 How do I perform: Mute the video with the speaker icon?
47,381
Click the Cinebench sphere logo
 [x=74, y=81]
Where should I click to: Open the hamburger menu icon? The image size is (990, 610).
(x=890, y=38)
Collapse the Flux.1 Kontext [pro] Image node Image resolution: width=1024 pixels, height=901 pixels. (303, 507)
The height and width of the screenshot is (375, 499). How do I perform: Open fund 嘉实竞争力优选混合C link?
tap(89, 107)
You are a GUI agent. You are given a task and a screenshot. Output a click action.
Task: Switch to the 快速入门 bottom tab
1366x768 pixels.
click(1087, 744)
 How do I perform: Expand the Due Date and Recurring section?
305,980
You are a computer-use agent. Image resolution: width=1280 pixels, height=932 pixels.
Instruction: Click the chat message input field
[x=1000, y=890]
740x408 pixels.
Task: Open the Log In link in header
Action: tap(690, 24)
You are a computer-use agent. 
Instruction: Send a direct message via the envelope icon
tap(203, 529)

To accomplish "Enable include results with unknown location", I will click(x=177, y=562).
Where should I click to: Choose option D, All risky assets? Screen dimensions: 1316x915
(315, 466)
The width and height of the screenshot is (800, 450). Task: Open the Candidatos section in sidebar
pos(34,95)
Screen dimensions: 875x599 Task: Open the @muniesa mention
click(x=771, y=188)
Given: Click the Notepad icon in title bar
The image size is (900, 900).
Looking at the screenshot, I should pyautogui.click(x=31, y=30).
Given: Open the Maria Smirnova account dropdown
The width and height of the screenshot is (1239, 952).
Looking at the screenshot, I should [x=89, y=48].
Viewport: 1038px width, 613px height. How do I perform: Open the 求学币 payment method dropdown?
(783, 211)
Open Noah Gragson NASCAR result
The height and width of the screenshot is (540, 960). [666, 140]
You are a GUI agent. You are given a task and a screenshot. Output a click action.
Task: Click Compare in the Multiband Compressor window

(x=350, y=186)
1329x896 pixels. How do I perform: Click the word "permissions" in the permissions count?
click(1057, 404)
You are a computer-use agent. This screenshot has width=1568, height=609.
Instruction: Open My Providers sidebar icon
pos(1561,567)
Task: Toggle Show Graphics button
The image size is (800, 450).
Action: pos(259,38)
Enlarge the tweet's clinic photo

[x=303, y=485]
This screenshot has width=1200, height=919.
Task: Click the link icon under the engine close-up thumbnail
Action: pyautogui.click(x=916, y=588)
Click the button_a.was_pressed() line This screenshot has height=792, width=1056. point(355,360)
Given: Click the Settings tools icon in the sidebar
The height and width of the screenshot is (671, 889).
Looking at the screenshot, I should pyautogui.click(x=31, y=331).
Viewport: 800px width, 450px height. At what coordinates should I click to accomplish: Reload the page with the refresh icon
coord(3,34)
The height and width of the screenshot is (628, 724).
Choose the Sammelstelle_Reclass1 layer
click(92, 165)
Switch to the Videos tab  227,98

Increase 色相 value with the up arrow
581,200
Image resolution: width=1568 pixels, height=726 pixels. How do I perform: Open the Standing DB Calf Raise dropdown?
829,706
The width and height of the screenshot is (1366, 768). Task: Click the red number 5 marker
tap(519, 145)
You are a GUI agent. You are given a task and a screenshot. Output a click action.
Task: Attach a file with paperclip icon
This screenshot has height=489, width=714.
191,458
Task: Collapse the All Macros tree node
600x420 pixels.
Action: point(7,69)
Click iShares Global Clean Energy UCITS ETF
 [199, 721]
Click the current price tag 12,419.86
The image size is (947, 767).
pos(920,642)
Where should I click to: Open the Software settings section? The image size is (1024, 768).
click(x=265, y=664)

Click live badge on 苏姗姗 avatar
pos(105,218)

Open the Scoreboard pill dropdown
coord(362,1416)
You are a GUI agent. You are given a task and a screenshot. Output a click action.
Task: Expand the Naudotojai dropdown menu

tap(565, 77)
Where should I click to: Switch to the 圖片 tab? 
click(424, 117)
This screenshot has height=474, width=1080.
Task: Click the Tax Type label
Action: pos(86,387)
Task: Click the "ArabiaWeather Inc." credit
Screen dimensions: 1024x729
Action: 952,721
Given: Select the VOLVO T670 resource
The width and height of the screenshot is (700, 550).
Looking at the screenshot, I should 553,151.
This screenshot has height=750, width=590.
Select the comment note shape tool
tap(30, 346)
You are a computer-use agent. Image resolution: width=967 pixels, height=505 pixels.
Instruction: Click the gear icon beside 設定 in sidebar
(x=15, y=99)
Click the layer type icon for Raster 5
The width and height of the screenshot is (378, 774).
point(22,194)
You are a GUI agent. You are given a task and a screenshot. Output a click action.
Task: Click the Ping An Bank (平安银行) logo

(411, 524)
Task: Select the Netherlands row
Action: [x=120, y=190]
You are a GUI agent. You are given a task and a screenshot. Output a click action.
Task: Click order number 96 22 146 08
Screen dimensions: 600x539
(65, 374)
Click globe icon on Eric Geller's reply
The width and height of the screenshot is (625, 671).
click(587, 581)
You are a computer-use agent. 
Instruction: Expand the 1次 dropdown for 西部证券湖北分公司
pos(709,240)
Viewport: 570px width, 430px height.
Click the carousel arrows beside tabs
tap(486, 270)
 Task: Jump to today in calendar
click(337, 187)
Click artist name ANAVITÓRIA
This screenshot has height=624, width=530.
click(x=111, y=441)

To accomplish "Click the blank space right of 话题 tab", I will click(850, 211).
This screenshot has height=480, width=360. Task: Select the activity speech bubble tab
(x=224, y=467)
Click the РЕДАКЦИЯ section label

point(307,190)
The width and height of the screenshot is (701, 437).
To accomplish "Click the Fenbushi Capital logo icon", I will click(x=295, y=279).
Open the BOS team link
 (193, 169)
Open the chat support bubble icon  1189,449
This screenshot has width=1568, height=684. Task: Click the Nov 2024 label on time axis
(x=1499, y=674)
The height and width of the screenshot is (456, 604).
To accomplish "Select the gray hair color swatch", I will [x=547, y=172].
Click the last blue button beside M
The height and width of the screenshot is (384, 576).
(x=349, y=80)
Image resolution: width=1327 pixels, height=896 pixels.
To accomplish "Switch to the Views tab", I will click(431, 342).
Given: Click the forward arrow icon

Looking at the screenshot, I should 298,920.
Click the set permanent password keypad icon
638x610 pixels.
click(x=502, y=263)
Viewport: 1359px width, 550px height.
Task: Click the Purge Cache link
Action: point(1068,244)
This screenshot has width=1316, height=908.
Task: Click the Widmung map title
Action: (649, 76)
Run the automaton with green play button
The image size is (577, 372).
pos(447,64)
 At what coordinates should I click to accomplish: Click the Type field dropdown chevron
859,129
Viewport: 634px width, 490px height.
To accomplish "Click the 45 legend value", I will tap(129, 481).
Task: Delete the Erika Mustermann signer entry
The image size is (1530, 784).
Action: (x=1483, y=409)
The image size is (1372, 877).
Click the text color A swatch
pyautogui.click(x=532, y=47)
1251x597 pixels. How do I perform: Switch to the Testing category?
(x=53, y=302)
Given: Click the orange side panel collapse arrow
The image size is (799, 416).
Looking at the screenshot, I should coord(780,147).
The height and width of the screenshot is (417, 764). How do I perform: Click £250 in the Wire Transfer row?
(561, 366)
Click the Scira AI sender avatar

● ● ● ● ● ● ●

> _TASK TO CARRY OUT_: Give back the whole listing above. Keep every character the same.

> _RESPONSE FOR THIS EXERCISE_:
 How do I perform: Mute the video with the speaker icon?
47,381
Click the Cinebench sphere logo
 [x=74, y=81]
Where should I click to: Open the hamburger menu icon? The image size is (990, 610).
(x=890, y=38)
Collapse the Flux.1 Kontext [pro] Image node Image resolution: width=1024 pixels, height=901 pixels. (303, 507)
The height and width of the screenshot is (375, 499). How do I perform: Open fund 嘉实竞争力优选混合C link?
tap(89, 107)
You are a GUI agent. You are given a task and a screenshot. Output a click action.
Task: Switch to the 快速入门 bottom tab
1366x768 pixels.
click(1087, 744)
 How do I perform: Expand the Due Date and Recurring section?
305,980
You are a computer-use agent. Image resolution: width=1280 pixels, height=932 pixels.
Instruction: Click the chat message input field
[x=1000, y=890]
740x408 pixels.
Task: Open the Log In link in header
Action: tap(690, 24)
You are a computer-use agent. 
Instruction: Send a direct message via the envelope icon
tap(203, 529)

To accomplish "Enable include results with unknown location", I will click(x=177, y=562).
Where should I click to: Choose option D, All risky assets? Screen dimensions: 1316x915
(315, 466)
The width and height of the screenshot is (800, 450). Task: Open the Candidatos section in sidebar
pos(34,95)
Screen dimensions: 875x599 Task: Open the @muniesa mention
click(x=771, y=188)
Given: Click the Notepad icon in title bar
The image size is (900, 900).
Looking at the screenshot, I should pyautogui.click(x=31, y=30).
Given: Open the Maria Smirnova account dropdown
The width and height of the screenshot is (1239, 952).
Looking at the screenshot, I should [x=89, y=48].
Viewport: 1038px width, 613px height. How do I perform: Open the 求学币 payment method dropdown?
(783, 211)
Open Noah Gragson NASCAR result
The height and width of the screenshot is (540, 960). [666, 140]
You are a GUI agent. You are given a task and a screenshot. Output a click action.
Task: Click Compare in the Multiband Compressor window

(x=350, y=186)
1329x896 pixels. How do I perform: Click the word "permissions" in the permissions count?
click(1057, 404)
You are a computer-use agent. This screenshot has width=1568, height=609.
Instruction: Open My Providers sidebar icon
pos(1561,567)
Task: Toggle Show Graphics button
The image size is (800, 450).
Action: pos(259,38)
Enlarge the tweet's clinic photo

[x=303, y=485]
This screenshot has width=1200, height=919.
Task: Click the link icon under the engine close-up thumbnail
Action: pyautogui.click(x=916, y=588)
Click the button_a.was_pressed() line This screenshot has height=792, width=1056. point(355,360)
Given: Click the Settings tools icon in the sidebar
The height and width of the screenshot is (671, 889).
Looking at the screenshot, I should pyautogui.click(x=31, y=331).
Viewport: 800px width, 450px height. At what coordinates should I click to accomplish: Reload the page with the refresh icon
coord(3,34)
The height and width of the screenshot is (628, 724).
Choose the Sammelstelle_Reclass1 layer
click(92, 165)
Switch to the Videos tab  227,98

Increase 色相 value with the up arrow
581,200
Image resolution: width=1568 pixels, height=726 pixels. How do I perform: Open the Standing DB Calf Raise dropdown?
829,706
The width and height of the screenshot is (1366, 768). Task: Click the red number 5 marker
tap(519, 145)
You are a GUI agent. You are given a task and a screenshot. Output a click action.
Task: Attach a file with paperclip icon
This screenshot has height=489, width=714.
191,458
Task: Collapse the All Macros tree node
600x420 pixels.
Action: point(7,69)
Click iShares Global Clean Energy UCITS ETF
 [199, 721]
Click the current price tag 12,419.86
The image size is (947, 767).
pos(920,642)
Where should I click to: Open the Software settings section? The image size is (1024, 768).
click(x=265, y=664)

Click live badge on 苏姗姗 avatar
pos(105,218)

Open the Scoreboard pill dropdown
coord(362,1416)
You are a GUI agent. You are given a task and a screenshot. Output a click action.
Task: Expand the Naudotojai dropdown menu

tap(565, 77)
Where should I click to: Switch to the 圖片 tab? 
click(424, 117)
This screenshot has height=474, width=1080.
Task: Click the Tax Type label
Action: pos(86,387)
Task: Click the "ArabiaWeather Inc." credit
Screen dimensions: 1024x729
Action: 952,721
Given: Select the VOLVO T670 resource
The width and height of the screenshot is (700, 550).
Looking at the screenshot, I should 553,151.
This screenshot has height=750, width=590.
Select the comment note shape tool
tap(30, 346)
You are a computer-use agent. Image resolution: width=967 pixels, height=505 pixels.
Instruction: Click the gear icon beside 設定 in sidebar
(x=15, y=99)
Click the layer type icon for Raster 5
The width and height of the screenshot is (378, 774).
point(22,194)
You are a GUI agent. You are given a task and a screenshot. Output a click action.
Task: Click the Ping An Bank (平安银行) logo

(411, 524)
Task: Select the Netherlands row
Action: [x=120, y=190]
You are a GUI agent. You are given a task and a screenshot. Output a click action.
Task: Click order number 96 22 146 08
Screen dimensions: 600x539
(65, 374)
Click globe icon on Eric Geller's reply
The width and height of the screenshot is (625, 671).
click(587, 581)
You are a computer-use agent. 
Instruction: Expand the 1次 dropdown for 西部证券湖北分公司
pos(709,240)
Viewport: 570px width, 430px height.
Click the carousel arrows beside tabs
tap(486, 270)
 Task: Jump to today in calendar
click(337, 187)
Click artist name ANAVITÓRIA
This screenshot has height=624, width=530.
click(x=111, y=441)

To accomplish "Click the blank space right of 话题 tab", I will click(850, 211).
This screenshot has height=480, width=360. Task: Select the activity speech bubble tab
(x=224, y=467)
Click the РЕДАКЦИЯ section label

point(307,190)
The width and height of the screenshot is (701, 437).
To accomplish "Click the Fenbushi Capital logo icon", I will click(x=295, y=279).
Open the BOS team link
 (193, 169)
Open the chat support bubble icon  1189,449
This screenshot has width=1568, height=684. Task: Click the Nov 2024 label on time axis
(x=1499, y=674)
The height and width of the screenshot is (456, 604).
To accomplish "Select the gray hair color swatch", I will [x=547, y=172].
Click the last blue button beside M
The height and width of the screenshot is (384, 576).
(x=349, y=80)
Image resolution: width=1327 pixels, height=896 pixels.
To accomplish "Switch to the Views tab", I will click(431, 342).
Given: Click the forward arrow icon

Looking at the screenshot, I should 298,920.
Click the set permanent password keypad icon
638x610 pixels.
click(x=502, y=263)
Viewport: 1359px width, 550px height.
Task: Click the Purge Cache link
Action: point(1068,244)
This screenshot has width=1316, height=908.
Task: Click the Widmung map title
Action: (649, 76)
Run the automaton with green play button
The image size is (577, 372).
pos(447,64)
 At what coordinates should I click to accomplish: Click the Type field dropdown chevron
859,129
Viewport: 634px width, 490px height.
To accomplish "Click the 45 legend value", I will tap(129, 481).
Task: Delete the Erika Mustermann signer entry
The image size is (1530, 784).
Action: (x=1483, y=409)
The image size is (1372, 877).
Click the text color A swatch
pyautogui.click(x=532, y=47)
1251x597 pixels. How do I perform: Switch to the Testing category?
(x=53, y=302)
Given: Click the orange side panel collapse arrow
The image size is (799, 416).
Looking at the screenshot, I should coord(780,147).
The height and width of the screenshot is (417, 764). How do I perform: Click £250 in the Wire Transfer row?
(561, 366)
Click the Scira AI sender avatar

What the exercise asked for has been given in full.